ウサギの血糖値と「肝が据わっている」子
ウサギの健康チェックで血液検査をすると、高血糖と出ることが少なくありません。
「えっ、糖尿病ですか?」と驚かれる飼主さんもいらっしゃいます。
でも、実際にはその多くが、病気ではなく“ストレスによる一時的な高血糖” なんです。
ウサギは捕食される立場の動物です。
保定される、注射器を見せられる、それだけでも「捕まった!」と感じ、交感神経が一気に高ぶります。
するとアドレナリンやコルチゾールが分泌され、肝臓に蓄えられていた糖分が血液中に放出され、血糖値がぐんと跳ね上がるのです。
実際、正常時には 100〜150 mg/dl 程度ですが、ストレスがかかると 300 mg/dl を超えることも珍しくありません。

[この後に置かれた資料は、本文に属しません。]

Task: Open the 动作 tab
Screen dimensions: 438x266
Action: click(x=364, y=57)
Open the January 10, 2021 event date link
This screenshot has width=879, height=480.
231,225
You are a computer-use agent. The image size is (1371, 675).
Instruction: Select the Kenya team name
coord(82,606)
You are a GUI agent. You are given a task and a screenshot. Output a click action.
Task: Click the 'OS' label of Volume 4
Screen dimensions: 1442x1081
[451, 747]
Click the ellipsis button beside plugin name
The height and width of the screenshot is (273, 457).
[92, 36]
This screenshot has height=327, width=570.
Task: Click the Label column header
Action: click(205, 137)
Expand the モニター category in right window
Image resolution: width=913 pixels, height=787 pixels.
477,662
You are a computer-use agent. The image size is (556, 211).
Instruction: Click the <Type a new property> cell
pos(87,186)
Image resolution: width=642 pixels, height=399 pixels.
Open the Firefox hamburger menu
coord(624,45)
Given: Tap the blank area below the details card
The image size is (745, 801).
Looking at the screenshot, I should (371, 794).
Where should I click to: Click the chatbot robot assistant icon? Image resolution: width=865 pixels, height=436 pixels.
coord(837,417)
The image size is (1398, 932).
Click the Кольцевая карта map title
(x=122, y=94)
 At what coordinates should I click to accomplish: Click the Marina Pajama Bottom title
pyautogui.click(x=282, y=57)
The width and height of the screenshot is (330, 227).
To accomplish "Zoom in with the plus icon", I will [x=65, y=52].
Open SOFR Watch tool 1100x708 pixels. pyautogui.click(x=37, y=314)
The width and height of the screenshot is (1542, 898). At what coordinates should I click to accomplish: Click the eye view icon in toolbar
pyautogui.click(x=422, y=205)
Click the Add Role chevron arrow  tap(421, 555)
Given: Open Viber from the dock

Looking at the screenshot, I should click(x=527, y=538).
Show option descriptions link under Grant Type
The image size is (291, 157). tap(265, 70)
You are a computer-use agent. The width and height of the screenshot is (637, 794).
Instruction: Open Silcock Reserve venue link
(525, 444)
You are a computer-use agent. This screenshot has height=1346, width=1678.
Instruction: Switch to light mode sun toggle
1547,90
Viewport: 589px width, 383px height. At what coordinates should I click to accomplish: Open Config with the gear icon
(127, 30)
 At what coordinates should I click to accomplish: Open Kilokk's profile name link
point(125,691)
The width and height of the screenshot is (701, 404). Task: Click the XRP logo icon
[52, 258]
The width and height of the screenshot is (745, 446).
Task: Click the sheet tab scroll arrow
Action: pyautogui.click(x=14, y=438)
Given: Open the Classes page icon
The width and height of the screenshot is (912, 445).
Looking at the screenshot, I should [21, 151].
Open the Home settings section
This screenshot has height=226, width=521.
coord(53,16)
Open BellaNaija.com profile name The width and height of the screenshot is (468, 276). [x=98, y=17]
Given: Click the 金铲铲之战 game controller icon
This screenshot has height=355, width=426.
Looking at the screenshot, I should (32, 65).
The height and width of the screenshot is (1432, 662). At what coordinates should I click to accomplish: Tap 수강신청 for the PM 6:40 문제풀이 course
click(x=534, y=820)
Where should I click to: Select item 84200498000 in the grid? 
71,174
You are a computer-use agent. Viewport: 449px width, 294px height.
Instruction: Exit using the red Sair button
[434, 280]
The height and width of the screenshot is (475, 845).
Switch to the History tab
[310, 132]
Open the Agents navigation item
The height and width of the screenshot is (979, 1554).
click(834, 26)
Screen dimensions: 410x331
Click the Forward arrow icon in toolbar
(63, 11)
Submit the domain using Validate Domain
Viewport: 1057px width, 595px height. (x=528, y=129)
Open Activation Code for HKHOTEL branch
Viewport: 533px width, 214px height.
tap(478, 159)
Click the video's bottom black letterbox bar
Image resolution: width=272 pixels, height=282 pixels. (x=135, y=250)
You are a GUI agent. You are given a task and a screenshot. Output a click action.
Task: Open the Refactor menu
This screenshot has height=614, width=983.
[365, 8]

ですから、ウサギにおける血糖値の解釈はとても慎重さが必要です。
当院で、診察や採血のときに行うタオル保定。
安全のためには欠かせませんが、これもウサギにとっては強いストレスです。
「動けない」=「捕まった」という感覚に直結してしまうからです。
保定して数分以内に血糖値が跳ね上がることもあります。
面白いのは、そんな状況でも血糖値が正常範囲のままな子がいること。
昨日、去勢手術をした子がそうでした。
術前の採血で血糖は正常、そして術後の覚醒直後にすぐ牧草を食べ出しました。
思わず私は飼主さんにこう伝えました。
「この子は肝が据わっていますね!」
飼主さんはとても嬉しそうに笑っていました。
ウサギの血糖値は、病気のサインである前に、その子の気質やストレス反応を映す鏡のような面もあります。
もちろん糖尿病などの病気はまれにありますが、ほとんどの場合はストレス性高血糖です。
もし検査で正常値だったら…それは「肝が据わっている」証拠かもしれません。
そんなふうに我が子の性格を知るきっかけにしていただけると、飼主さんはなんだか嬉しくないですか?